» **Task goal**: Beginning with the line that holds "Viewport: 1014px width, 472px" and ending with the last line, please repeat the entries exactly and omit the pictures.

» **Working data**:

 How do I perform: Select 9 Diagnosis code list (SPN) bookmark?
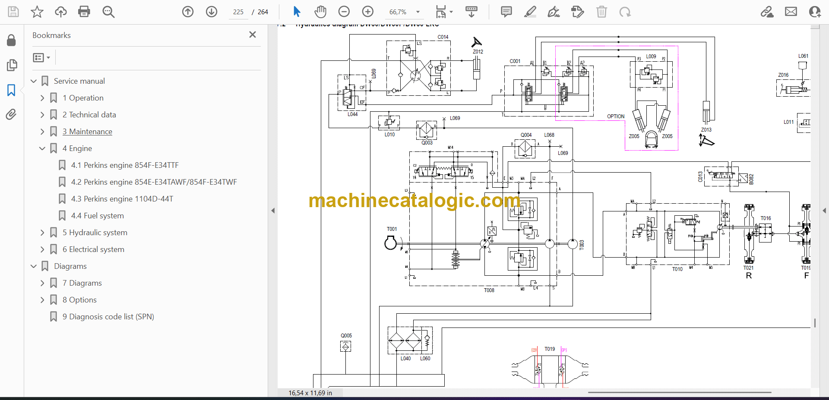[108, 317]
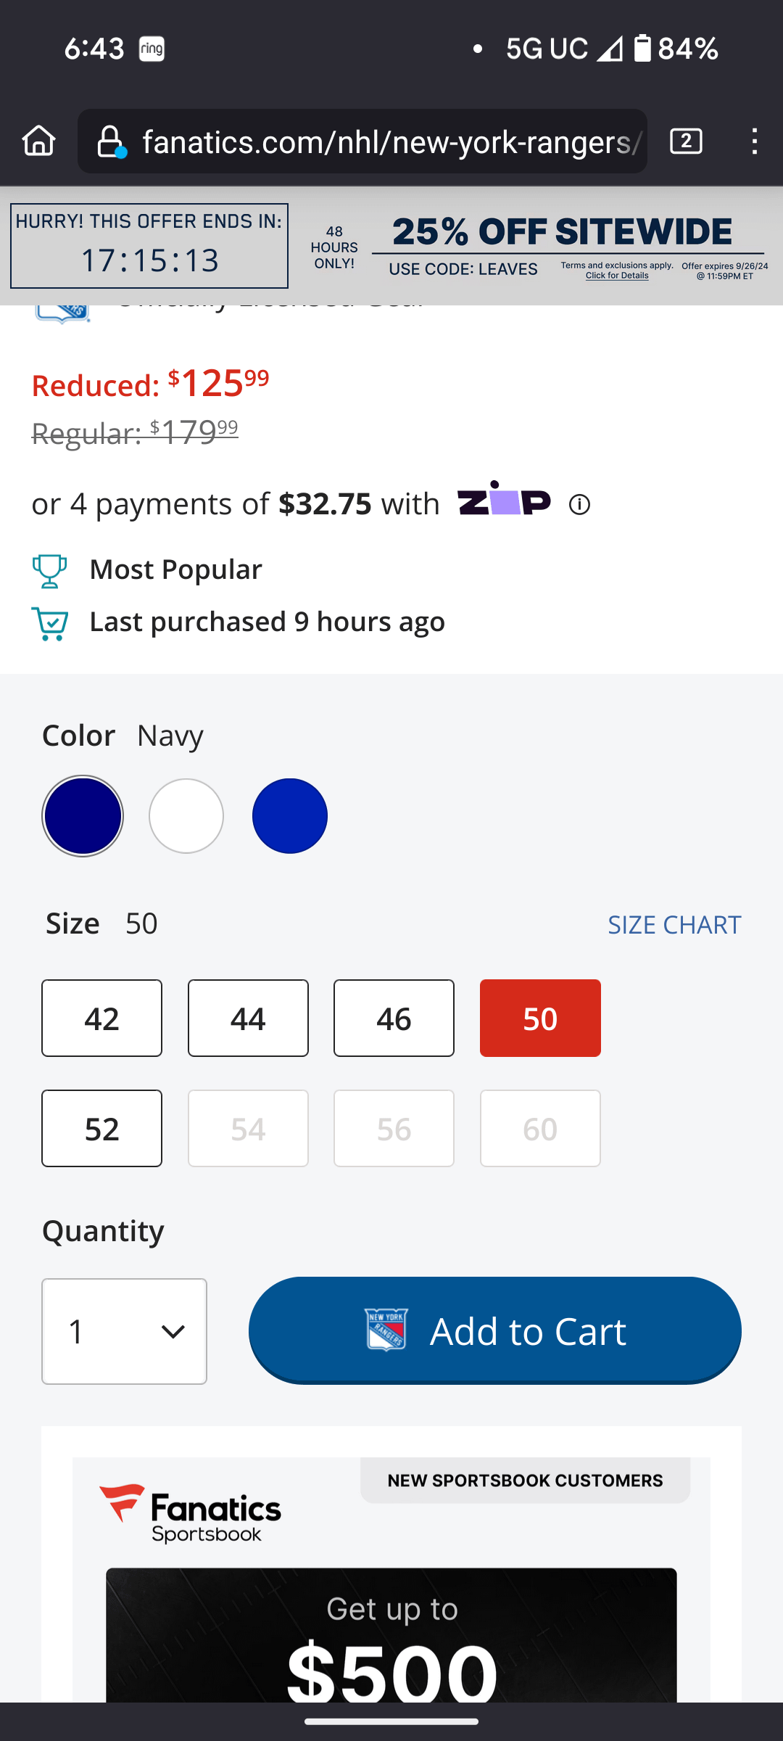Open the SIZE CHART link
Image resolution: width=783 pixels, height=1741 pixels.
674,925
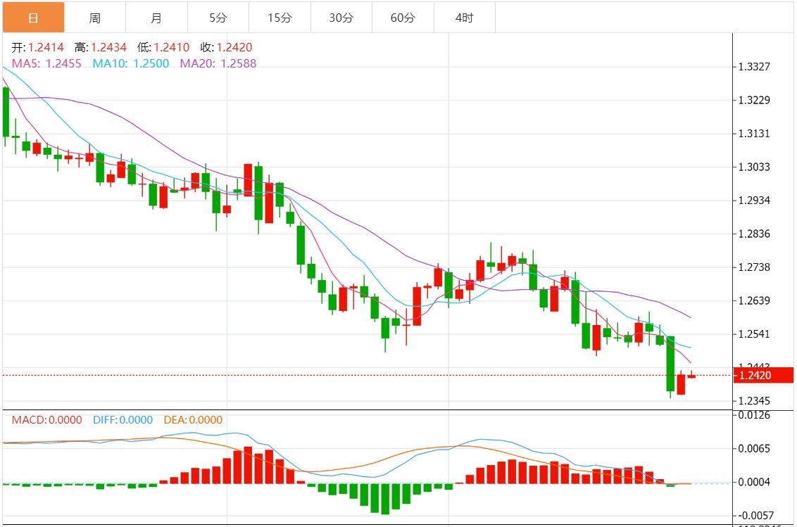The width and height of the screenshot is (797, 527).
Task: Click the 开: 1.2414 opening price text
Action: tap(37, 48)
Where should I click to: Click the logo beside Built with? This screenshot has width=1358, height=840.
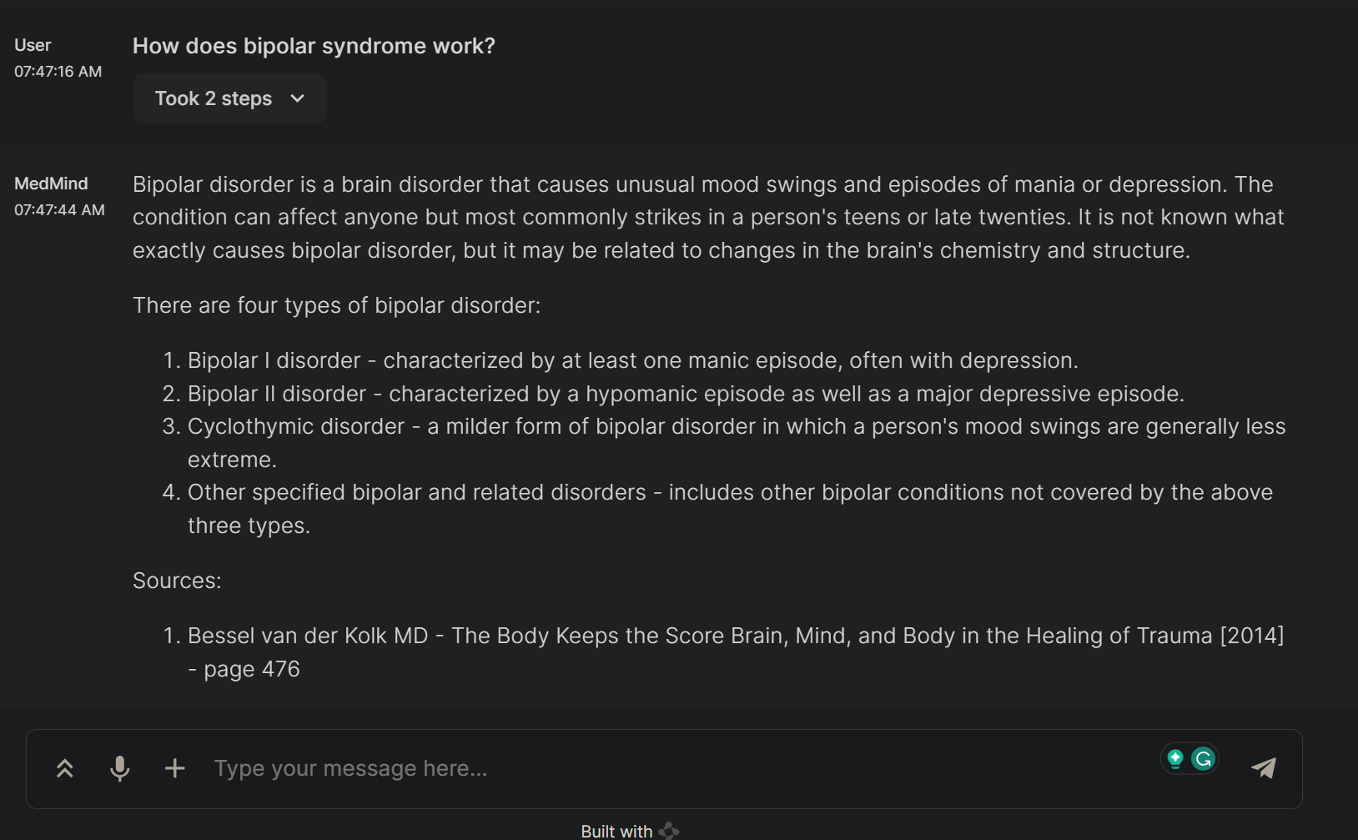(x=669, y=831)
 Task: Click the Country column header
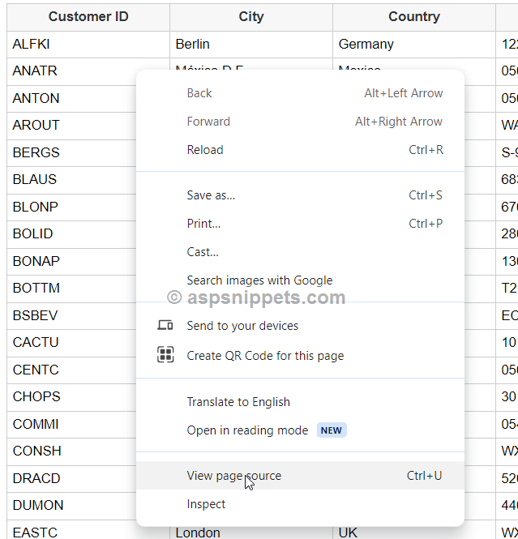click(413, 17)
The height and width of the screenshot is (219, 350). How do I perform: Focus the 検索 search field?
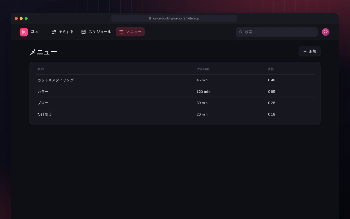pos(277,32)
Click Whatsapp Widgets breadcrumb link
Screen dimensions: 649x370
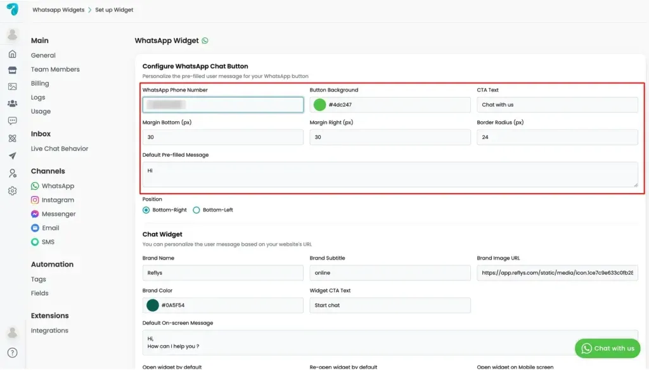pos(58,10)
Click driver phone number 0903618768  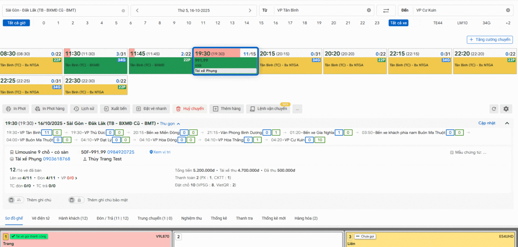56,159
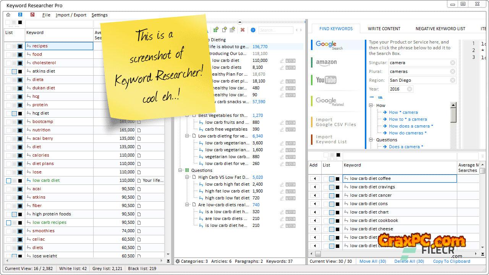This screenshot has width=489, height=275.
Task: Click the add arrow for low carb diet cravings
Action: coord(315,187)
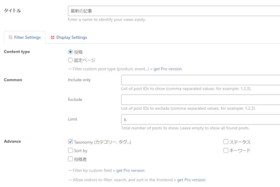Choose the 固定ページ radio option

70,60
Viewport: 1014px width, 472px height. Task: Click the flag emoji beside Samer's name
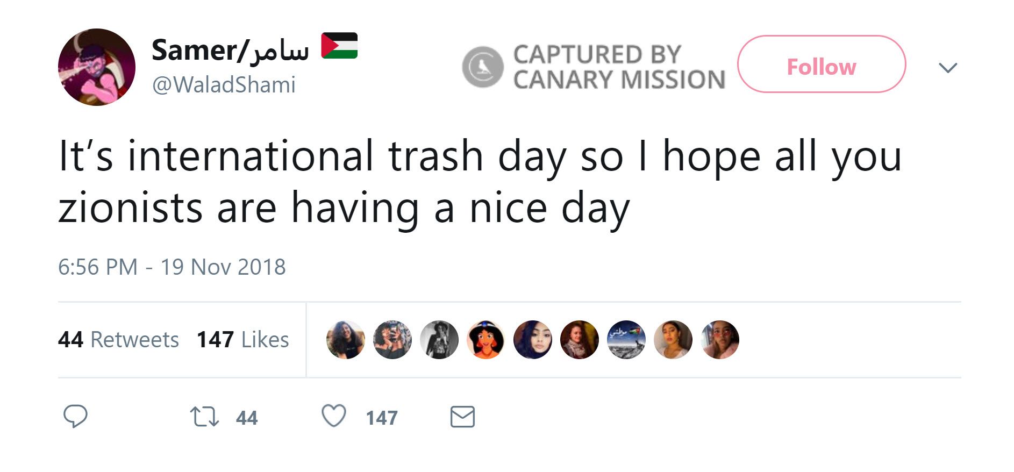339,46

» **Task answer**:
Viewport: 1014px width, 472px height. Task: Click the flag emoji beside Samer's name
339,46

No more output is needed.